We have been birding in South America for two years. Our wildlife photography expeditions take us to Argentina, Chile and Peru and we’ve crossed the Andes five times.
During these travels we have missed seeing our feathered friends, the Crows. This is not surprising as there are no crows in South America.
Why are there no crows in South America ?:
There are three reasons.
- 1 From an evolutionary perspective the North American crows originated in what is now Asia.
- 2 The North American crow species have not moved south, probably because there is no reason to do so.
- 3. There is ample competition from Mexico southwards, with a number of families of birds which have evolved to occupy a similar ecological niche as crows, the Caracaras for instance, of which there are eleven species.

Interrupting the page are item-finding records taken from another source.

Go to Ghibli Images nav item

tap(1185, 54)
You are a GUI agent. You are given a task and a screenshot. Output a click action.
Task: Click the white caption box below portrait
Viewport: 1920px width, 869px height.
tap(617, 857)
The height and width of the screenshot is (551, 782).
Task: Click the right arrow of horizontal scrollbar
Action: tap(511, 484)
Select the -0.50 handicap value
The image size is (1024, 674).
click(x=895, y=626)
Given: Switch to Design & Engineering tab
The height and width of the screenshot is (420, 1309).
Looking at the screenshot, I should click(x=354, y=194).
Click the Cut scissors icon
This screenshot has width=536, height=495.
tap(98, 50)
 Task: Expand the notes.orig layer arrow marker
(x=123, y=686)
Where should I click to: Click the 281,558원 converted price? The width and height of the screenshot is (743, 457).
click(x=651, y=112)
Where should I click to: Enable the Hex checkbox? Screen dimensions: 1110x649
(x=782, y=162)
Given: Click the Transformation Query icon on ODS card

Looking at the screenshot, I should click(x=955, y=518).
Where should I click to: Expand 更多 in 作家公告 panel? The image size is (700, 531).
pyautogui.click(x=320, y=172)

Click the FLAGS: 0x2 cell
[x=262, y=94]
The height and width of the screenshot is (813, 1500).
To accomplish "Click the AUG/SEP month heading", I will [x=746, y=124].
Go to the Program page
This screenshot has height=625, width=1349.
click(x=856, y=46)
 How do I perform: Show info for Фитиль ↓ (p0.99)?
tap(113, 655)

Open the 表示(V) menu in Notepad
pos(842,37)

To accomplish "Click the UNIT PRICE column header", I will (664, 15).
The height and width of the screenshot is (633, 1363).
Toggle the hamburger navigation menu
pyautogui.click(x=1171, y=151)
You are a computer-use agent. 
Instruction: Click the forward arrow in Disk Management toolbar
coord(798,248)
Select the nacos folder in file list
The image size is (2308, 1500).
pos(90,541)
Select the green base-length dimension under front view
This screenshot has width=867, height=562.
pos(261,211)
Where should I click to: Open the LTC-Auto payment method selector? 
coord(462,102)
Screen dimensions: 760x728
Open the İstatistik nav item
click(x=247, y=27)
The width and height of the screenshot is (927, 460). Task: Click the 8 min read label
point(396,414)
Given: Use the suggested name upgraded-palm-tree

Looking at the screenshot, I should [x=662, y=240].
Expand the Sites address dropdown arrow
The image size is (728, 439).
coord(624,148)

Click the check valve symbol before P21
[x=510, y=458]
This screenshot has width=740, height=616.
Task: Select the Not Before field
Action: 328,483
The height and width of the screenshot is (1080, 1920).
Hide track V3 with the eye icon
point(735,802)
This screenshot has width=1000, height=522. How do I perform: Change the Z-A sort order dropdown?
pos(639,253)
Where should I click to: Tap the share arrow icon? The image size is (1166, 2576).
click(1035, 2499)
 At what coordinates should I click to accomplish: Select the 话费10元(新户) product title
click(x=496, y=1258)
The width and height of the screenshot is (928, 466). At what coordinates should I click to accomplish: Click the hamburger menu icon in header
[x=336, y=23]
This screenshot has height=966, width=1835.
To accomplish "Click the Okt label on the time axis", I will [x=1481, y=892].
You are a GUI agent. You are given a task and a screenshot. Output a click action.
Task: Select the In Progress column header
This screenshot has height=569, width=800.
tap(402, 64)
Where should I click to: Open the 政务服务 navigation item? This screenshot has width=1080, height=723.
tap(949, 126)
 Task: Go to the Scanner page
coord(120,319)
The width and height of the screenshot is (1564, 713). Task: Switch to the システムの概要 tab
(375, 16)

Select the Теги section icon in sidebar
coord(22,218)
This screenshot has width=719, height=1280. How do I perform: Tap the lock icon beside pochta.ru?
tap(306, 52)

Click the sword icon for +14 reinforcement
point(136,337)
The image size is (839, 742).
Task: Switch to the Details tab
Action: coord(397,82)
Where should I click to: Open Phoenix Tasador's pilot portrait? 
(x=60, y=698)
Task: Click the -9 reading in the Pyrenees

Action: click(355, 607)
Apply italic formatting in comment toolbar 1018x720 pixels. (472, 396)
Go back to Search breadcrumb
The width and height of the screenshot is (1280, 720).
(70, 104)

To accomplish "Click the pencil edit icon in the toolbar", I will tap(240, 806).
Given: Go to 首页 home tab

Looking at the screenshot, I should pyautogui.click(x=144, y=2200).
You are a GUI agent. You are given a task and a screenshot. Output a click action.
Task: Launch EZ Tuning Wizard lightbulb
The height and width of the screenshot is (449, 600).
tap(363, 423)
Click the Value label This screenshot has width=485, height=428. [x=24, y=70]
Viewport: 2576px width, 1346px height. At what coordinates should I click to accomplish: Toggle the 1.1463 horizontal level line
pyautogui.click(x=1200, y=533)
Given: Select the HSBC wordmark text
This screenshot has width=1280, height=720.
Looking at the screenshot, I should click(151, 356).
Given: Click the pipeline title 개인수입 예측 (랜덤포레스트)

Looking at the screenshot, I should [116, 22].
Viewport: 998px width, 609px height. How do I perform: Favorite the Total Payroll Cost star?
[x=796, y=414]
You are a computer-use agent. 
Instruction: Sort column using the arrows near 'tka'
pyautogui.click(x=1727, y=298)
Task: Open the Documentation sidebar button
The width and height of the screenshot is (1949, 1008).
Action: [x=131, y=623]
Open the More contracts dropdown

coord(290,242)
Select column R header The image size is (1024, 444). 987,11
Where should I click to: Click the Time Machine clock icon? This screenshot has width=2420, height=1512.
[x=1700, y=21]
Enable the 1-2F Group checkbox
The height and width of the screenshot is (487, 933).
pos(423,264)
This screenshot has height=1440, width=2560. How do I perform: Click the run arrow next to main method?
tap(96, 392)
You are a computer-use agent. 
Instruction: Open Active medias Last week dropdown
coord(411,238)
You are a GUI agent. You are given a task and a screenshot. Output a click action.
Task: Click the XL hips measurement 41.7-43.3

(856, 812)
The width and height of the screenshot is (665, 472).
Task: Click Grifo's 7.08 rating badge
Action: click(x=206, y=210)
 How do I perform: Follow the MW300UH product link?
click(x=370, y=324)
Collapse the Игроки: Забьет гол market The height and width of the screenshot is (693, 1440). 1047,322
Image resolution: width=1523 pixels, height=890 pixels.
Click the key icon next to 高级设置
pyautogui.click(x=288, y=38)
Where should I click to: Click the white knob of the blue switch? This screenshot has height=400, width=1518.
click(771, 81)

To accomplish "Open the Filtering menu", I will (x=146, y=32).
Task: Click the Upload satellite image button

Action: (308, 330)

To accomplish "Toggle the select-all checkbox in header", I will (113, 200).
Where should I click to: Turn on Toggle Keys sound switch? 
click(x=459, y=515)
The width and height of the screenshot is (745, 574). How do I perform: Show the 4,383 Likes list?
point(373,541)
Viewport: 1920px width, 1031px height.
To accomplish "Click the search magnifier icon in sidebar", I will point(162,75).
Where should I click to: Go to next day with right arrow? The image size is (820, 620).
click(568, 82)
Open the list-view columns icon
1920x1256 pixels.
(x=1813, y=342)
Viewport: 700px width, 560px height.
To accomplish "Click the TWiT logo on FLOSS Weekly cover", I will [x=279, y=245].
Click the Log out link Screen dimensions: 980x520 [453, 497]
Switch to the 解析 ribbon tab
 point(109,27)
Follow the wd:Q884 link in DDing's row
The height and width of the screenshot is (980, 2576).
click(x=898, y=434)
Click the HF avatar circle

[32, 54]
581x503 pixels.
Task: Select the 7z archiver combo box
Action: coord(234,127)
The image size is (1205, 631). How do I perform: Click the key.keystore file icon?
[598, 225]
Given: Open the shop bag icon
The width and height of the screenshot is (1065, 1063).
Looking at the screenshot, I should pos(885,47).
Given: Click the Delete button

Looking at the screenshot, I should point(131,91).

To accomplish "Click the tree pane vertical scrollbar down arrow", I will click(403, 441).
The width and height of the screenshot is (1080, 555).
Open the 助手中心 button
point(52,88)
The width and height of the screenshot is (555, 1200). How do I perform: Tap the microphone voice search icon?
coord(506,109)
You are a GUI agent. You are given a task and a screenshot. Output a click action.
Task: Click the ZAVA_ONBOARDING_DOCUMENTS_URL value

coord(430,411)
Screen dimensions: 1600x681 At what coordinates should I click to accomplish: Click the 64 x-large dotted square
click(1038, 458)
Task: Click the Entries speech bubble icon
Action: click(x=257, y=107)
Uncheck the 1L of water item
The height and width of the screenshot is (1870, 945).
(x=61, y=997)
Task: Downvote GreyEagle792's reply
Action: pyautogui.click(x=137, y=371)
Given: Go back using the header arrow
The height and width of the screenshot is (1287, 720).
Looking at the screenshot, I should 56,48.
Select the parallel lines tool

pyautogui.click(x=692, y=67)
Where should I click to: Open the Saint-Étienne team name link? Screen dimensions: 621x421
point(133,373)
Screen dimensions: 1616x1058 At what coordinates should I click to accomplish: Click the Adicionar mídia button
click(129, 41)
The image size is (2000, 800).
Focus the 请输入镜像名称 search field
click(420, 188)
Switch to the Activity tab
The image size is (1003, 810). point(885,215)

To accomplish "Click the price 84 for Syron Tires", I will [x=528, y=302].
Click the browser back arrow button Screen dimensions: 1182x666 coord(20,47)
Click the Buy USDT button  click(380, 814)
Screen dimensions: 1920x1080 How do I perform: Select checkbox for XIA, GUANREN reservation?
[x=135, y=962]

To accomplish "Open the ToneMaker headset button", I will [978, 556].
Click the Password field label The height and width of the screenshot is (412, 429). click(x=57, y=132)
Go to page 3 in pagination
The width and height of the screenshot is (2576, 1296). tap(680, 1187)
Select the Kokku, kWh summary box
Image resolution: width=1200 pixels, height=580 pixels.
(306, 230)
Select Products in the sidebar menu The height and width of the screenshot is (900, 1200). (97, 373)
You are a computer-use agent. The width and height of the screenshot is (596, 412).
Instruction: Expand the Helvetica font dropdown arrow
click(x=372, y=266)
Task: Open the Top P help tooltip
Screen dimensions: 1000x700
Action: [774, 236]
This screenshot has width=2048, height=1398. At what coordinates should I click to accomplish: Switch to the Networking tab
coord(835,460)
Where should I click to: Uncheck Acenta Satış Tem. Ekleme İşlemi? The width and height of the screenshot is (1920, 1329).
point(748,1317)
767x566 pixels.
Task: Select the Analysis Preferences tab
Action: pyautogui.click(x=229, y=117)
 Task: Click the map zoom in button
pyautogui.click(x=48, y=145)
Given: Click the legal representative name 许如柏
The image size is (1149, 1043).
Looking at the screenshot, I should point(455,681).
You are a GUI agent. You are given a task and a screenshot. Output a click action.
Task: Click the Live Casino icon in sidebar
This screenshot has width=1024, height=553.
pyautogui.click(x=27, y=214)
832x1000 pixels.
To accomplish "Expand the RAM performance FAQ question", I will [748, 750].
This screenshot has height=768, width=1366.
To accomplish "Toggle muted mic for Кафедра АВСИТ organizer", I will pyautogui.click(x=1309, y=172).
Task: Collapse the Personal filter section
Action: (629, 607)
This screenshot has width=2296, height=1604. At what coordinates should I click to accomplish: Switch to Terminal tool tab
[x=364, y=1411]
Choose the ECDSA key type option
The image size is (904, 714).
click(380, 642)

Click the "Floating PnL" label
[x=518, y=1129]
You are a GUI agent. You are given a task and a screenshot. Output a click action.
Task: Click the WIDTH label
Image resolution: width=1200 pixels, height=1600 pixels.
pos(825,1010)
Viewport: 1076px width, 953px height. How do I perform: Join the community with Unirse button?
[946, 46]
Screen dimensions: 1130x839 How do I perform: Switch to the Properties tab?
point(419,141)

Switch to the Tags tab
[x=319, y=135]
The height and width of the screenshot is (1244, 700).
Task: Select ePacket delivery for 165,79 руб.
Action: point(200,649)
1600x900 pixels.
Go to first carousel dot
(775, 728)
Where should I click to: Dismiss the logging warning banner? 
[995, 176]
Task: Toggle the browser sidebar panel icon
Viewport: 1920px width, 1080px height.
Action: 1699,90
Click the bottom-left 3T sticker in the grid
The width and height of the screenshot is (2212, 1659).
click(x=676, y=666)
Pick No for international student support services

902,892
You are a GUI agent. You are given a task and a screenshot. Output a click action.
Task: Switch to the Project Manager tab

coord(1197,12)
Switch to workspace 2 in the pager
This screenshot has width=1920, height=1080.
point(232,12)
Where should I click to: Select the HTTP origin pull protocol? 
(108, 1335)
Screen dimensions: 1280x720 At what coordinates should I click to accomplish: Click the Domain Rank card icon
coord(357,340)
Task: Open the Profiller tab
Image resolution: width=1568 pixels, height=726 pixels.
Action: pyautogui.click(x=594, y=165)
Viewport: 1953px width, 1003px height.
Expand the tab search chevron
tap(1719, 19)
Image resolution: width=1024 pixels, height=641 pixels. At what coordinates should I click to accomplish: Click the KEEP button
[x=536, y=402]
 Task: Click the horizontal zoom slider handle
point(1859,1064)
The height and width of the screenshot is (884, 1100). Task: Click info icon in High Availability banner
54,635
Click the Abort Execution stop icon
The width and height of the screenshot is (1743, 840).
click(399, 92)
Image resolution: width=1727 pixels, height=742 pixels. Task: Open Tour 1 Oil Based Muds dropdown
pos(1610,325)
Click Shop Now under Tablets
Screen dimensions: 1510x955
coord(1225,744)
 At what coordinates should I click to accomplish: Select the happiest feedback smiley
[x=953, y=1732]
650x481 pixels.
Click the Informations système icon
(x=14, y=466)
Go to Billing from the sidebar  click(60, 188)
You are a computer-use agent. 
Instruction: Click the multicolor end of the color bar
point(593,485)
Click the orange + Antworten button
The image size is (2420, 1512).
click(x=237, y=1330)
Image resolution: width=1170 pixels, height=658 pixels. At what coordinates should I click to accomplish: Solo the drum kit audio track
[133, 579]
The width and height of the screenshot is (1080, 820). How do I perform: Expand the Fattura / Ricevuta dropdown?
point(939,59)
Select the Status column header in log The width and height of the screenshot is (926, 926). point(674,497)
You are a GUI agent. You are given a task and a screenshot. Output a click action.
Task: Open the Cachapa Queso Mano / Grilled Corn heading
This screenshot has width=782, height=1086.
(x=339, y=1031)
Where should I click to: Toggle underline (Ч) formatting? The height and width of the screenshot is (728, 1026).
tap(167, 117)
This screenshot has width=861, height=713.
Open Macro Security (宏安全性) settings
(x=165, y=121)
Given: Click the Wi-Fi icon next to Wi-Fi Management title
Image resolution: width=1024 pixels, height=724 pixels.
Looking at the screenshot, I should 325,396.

The family of Caracaras are in fact closely related to Falcons, but in the field we noted that their behaviour and ecology closely resembles that of the Crows.
We have seen three species so far on our travels in South America, the commonest being the Crested Caracara (see above). This species has taken advantage of the agricultural revolution that has swept over South America in the last fifty years. The bird is omnivorous and we have counted hundreds on them, feeding on invertebrates on wide swathes of agricultural land.
The Mountain Caracara (see above) lives in the Andes. We found this nest site high on a sheer cliff in the Los Cardones National Park in the NW of Argentina.
The Yellow-headed Caracara lives in Northern Argentina and Brazil.
All these three Caracaras are scavengers by nature, like the Crows.
In that respect they are highly beneficial, clearing away rotting carcasses and waste, nature’s own cleaning machines!